13/10/2010

QUERO SER VICE

Desisti de ser vereador, tudo por culpa do Banco do Brasil. Ele me ensinou que quando fosse pleitear um cargo, primeiro verificasse quais as atribuições do cargo.

Fui pesquisar na Lei Orgânica de Muriaé as atribuições da Câmara de Vereadores. Fiquei apavorado, pois é muita responsabilidade! São 29 artigos – do 57 ao 85 – com vários incisos e inúmeros parágrafos. Como sou uma pessoa temente a Deus e que acredita no ciclo cármico, resolvi desistir e pensar no cargo de Vice-Prefeito.
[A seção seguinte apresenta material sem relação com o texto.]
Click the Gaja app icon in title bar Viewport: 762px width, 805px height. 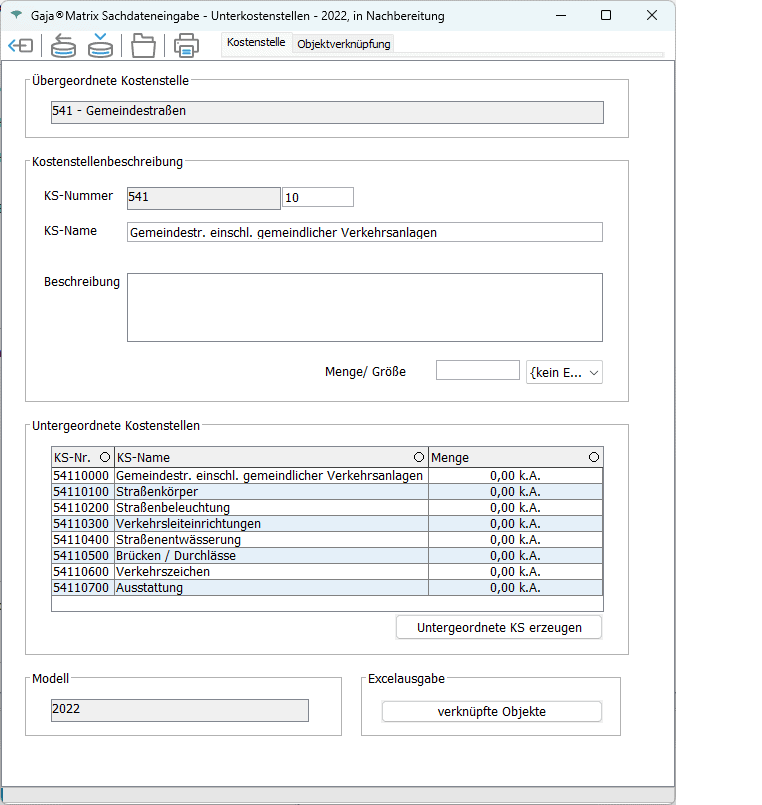tap(16, 16)

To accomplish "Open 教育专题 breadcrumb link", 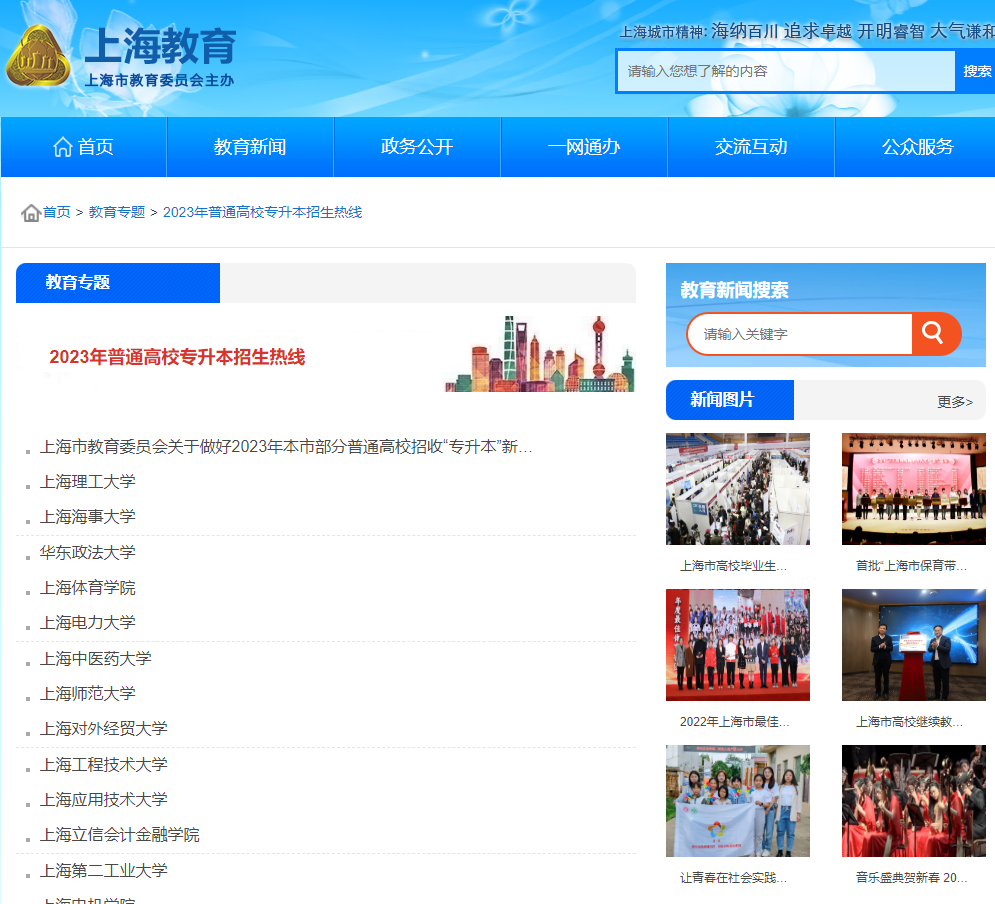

O Vice-Prefeito, além de ganhar muito mais, basicamente tem apenas uma atribuição, ou seja, substituir o Prefeito, pois o Poder Executivo é exercido pelo Prefeito do Município, auxiliado pelos Secretários Municipais (Art. 86), e compete privativamente ao Prefeito, dentre outras inúmeras atribuições, exercer, com auxílio dos Secretários Municipais, a direção superior do Poder Executivo (Art. 94). Se não falhei em minha leitura, nada para o Vice-Prefeito fazer, exceto uma discreta ressalva no inciso XXIII, do Art. 94.

Como Administrador, devo ressaltar que o cargo de Vice-Prefeito contraria os mais elementares princípios de Administração. Conforme se encontra na Lei Orgânica, ele não existe em nenhuma empresa da iniciativa privada. É uma aberração organizacional somente tolerada na administração pública. Além do mais, como se ensina em Administração, se o cargo não tem responsabilidade por atribuições específicas, o seu titular passa a exercê-lo de acordo com a Lei de Norcoth Parkison – começa a inventar atribuições.

Se algum eleitor estiver lendo este texto, certamente estará pensando:. “Anacleto ficou mais doido ainda, pois ele jamais, em tempo algum, será eleito para qualquer cargo público, ele é antivoto”. O leitor estará absolutamente certo. Mas o pior é que, se, por uma zebra desses coeficientes eleitorais – conforme vimos no caso do “meu nome é Enéas” –, eu fosse eleito, poderia ser agredido por algum eleitor no futuro.

Como reagiria um eleitor se o vereador lhe dissesse que foi eleito principalmente para legislar e fiscalizar, ou seja, para cumprir as atribuições que lhe foram confiadas pela Lei Orgânica de Muriaé? Que não foi eleito para marcar consultas médicas, negociar dívidas junto a órgãos públicos, nem para pleitear calçamento de ruas junto ao prefeito? Se explicasse que a Câmara de Vereadores não é uma extensão das Secretarias de Obras, de Saúde e de Assistência Social? Certamente, ele nunca se reelegeria.

Adiantaria esclarecer que, por lei, a função do vereador não é tratar casos isolados, mas legislar e fiscalizar a gestão da cidade como um todo, especialmente no que se refere ao Plano Diretor “aprovado pela população”? Que o vereador não deveria se encarregar de marcar uma consulta médica específica, mas verificar com está tratado o problema das consultas médicas de toda a população no Plano Diretor? Que o vereador não deveria se encarregar de renegociar dívidas, mas verificar como está sendo tratado o problema da geração de emprego e renda, principalmente dos jovens, no Plano Diretor? Que o vereador não deveria se encarregar de calçamento de ruas, mas verificar como estão previstos os calçamentos de ruas no Plano Diretor?

O vereador poderia informar ao eleitor o que está previsto no Plano Diretor, qual a prioridade e em que fase de execução se encontram os projetos. Poderia esclarecer ainda que, como o Plano Diretor foi elaborado com ampla participação da população – ou deveria ter sido –, ele corresponde aos anseios e às necessidades dos muriaeenses.

Finalmente, o vereador, se além de não querer se reeleger, quisesse apanhar, poderia acrescentar que ele foi eleito para ajudar a implantar uma nova mentalidade de gestão municipal, ou seja – conforme consta da página 194 do Guia de Implementação do Estatuto da Cidade – uma administração municipal que pretende romper com o histórico de relações perversas e clientelistas entre o Legislativo e os segmentos populares; romper com as barganhas, as negociatas, as trocas de votos pela chegada de infra-estrutura nos bairros, enfim, o conjunto de relações populistas, que mantém as populações como reféns e em estado de precariedade eterna, conservando elites políticas no poder. Tudo conforme está na Lei nº. 10.257, de 10.07.01, denominada Estatuto da Cidade.